Project Description


A foundation of feedback


To highlight the value of using assessment rubrics for teaching staff and students.

A rubric, also known as a grading guideline, or marking scheme, is a document that provides a detailed explanation of how student work will be assessed (Dunn et al, 2004).

Besides being a scoring tool, rubrics also represent the closing link between Program Learning Outcomes (PLOs), Course Learning Outcomes (CLOs) and assessment: the constructive alignment process. In this sense, rubrics demonstrate RMIT’s contract with the student has been met. 

Benefits for Teachers

For educators, using rubrics can:

  • provide the foundation for feedback to students
  • improve marking objectivity, consistency and efficiency, both across different standards and across student cohorts
  • decrease queries from students about assessments.

Benefits for Students

For students, using rubrics can provide:

  • explicit criteria and standards
  • clarity in expectations of what is required
  • guidance in identifying the performance gap between their submitted work and the desired standard
  • a framework from which to develop an understanding, and make judgements about, the quality of their work.

Rubrics support the feedback process

Regular feedback is the most powerful way to enhance students’ learning (Department of Education and Training 2018). Students need frequent opportunities to articulate what they know and receive suggestions for improvement. Feedback that occurs during learning is active and supports students in gauging their progress and improving their outcomes.

Rubrics provide timely feedback

Assessment feedback has the most impact and meaning to students when it is provided in a timely fashion.


  • clarify the goals, criteria and the expected standards that are aligned to the course learning outcomes within an assessments
  • enable the development of self-assessment through reflection
  • encourage teacher and student conversations about learning
  • encourage positive motivation and self-esteem.


RMIT policy recommends the provision of feedback within 10 working days of a deadline. (RMIT University 2018)

RMIT Policy relating to feedback and rubrics

The following are excerpts from the RMIT Assessment Processes (RMIT University 2018, p. 9)

Students predominantly seek feedback for two reasons:

  1. To find out what they are doing well so they can continue doing it
  2. To find out where they are performing poorly so that they know where to focus their efforts to improve

Building Rubrics 

Exactly how do you create rubrics?

In its simplest form, a rubric is composed of a table with four sections:

  1. A column listing the key criteria the assignment aims to assess i.e. what counts. These criteria should closely align to the CLOs.
  2. A performance rating scale to rank the levels of achievement, highest to lowest (RMIT predominately uses the Higher Ed grading schema). A range of marks is allocated to each part of the scale.
  3. Columns of performance descriptions showing very clear differences in why each grade level is allocated a different numbers of points
  4. Personalised written (or audio) feedback to the student.
click to enlarge
Rubric Example 1
Rubric Example 2

When constructing your rubric, the following questions should be considered (Kinash & Knight p 53)

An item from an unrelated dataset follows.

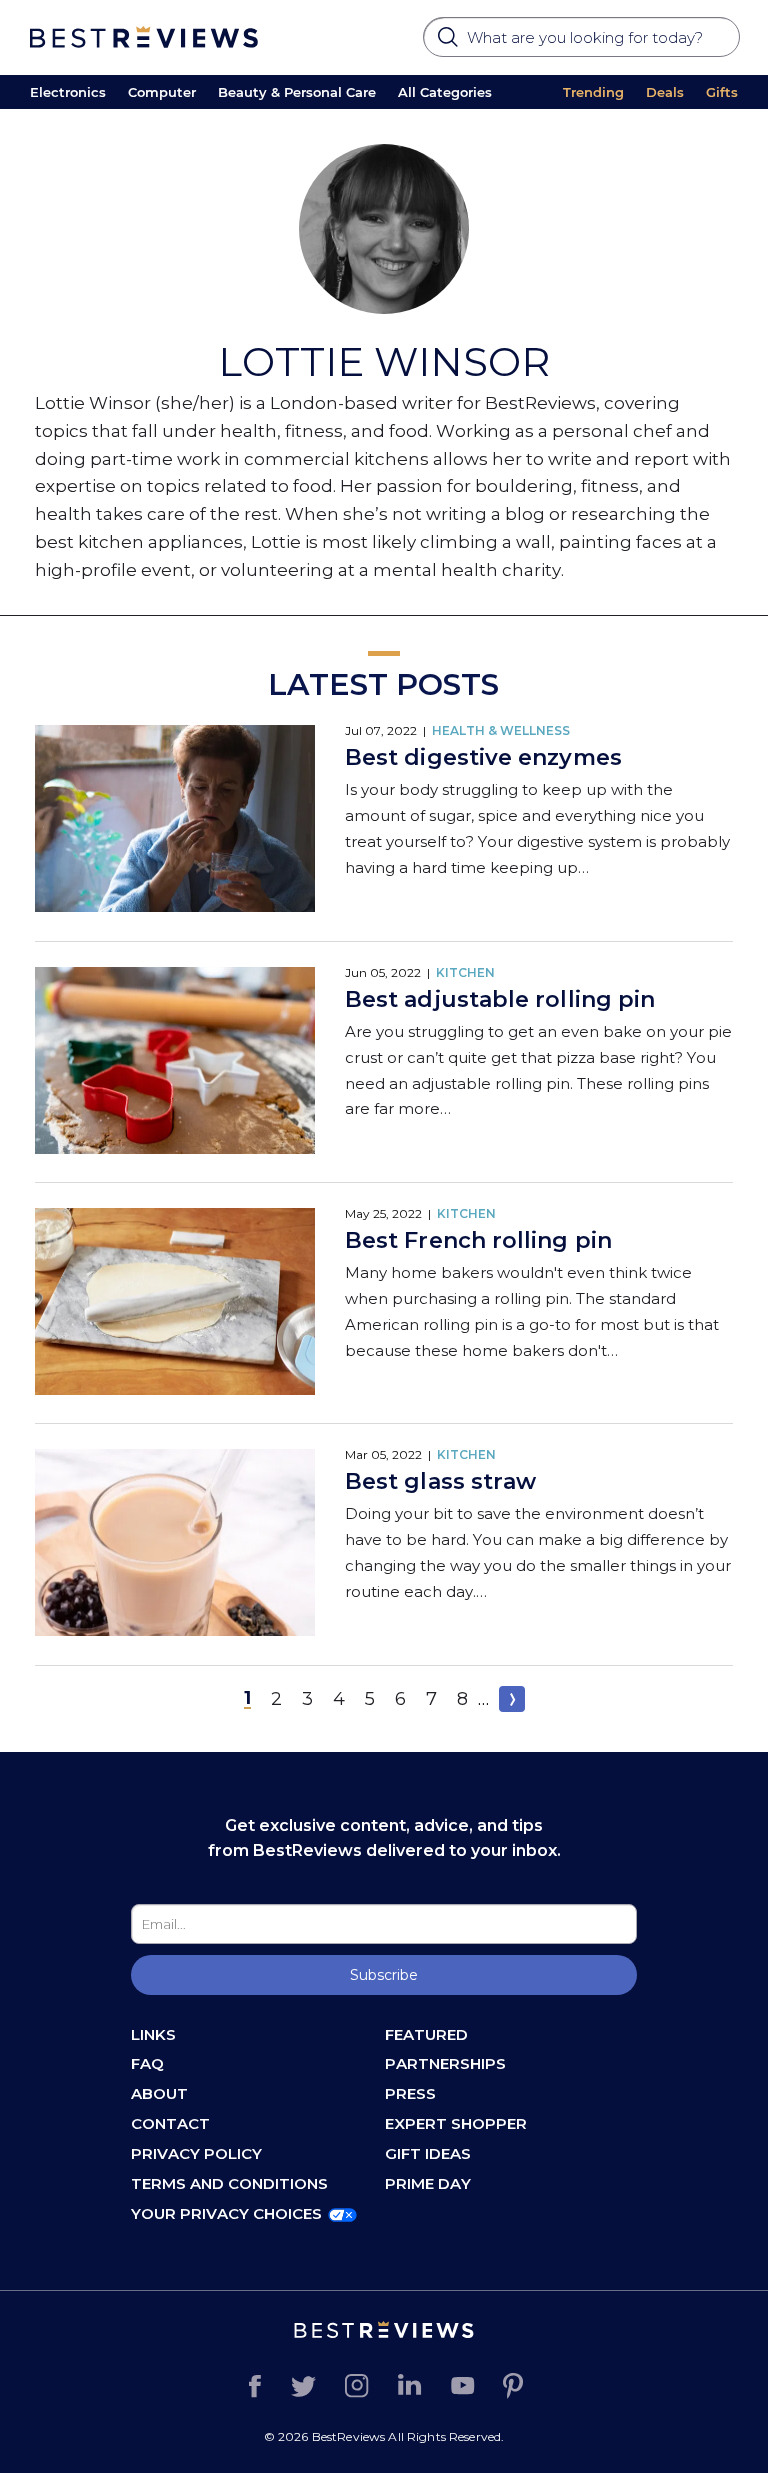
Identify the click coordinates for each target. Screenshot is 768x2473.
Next (512, 1699)
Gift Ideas (428, 2153)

  1. Why did you create the assignment? Think about the purpose of the assessment, the learning activities related to the assessment, and its alignment with the CLOs
  2. What specific learning outcomes will students achieve upon completion of the assessment task? List these outcomes and vary them according to student’s abilities at different levels. This can be fed-forward into the descriptors at the performance levels.
  3. Which of the dimensions would you consider most valuable? Prioritising these will help you determine their weighting.

When identifying the right verbs to use in your rubric’s descriptors, it’s important to align these to your Course Learning Outcomes (CLOs). Below is a diagram of a verb wheel, based on Bloom’s taxonomy, along with a table that displays common verbs at the same cognitive level.

Verb list


  • Blooms taxonomy verb wheel, viewed 16 August 2018 link
  • Department of Education and Training 2018, Feedback and reporting, viewed 16 August 2018, link
  • Dunn, L, Morgan C., O’Reilly, M. & Parry, S. 2004, The student assessment handbook: New directions for traditional and online assessment. Abingdon, Oxon: Routledge Falmer.
  • Kinash, S, & Knight, D. 2013, Assessment at Bond.Gold Coast, QLD: Office of Learning and Teaching, Bond University.
  • RMIT University 2018: Assessment Processes, August 2018, viewed 14 August 2018 link
  • Stevens, D.D, & Levi, A.J. 2005 Introduction to rubrics: An assessment tool to save grading time, convey effective feedback and promote student learning. Sterling, VA: Stylus Publishing.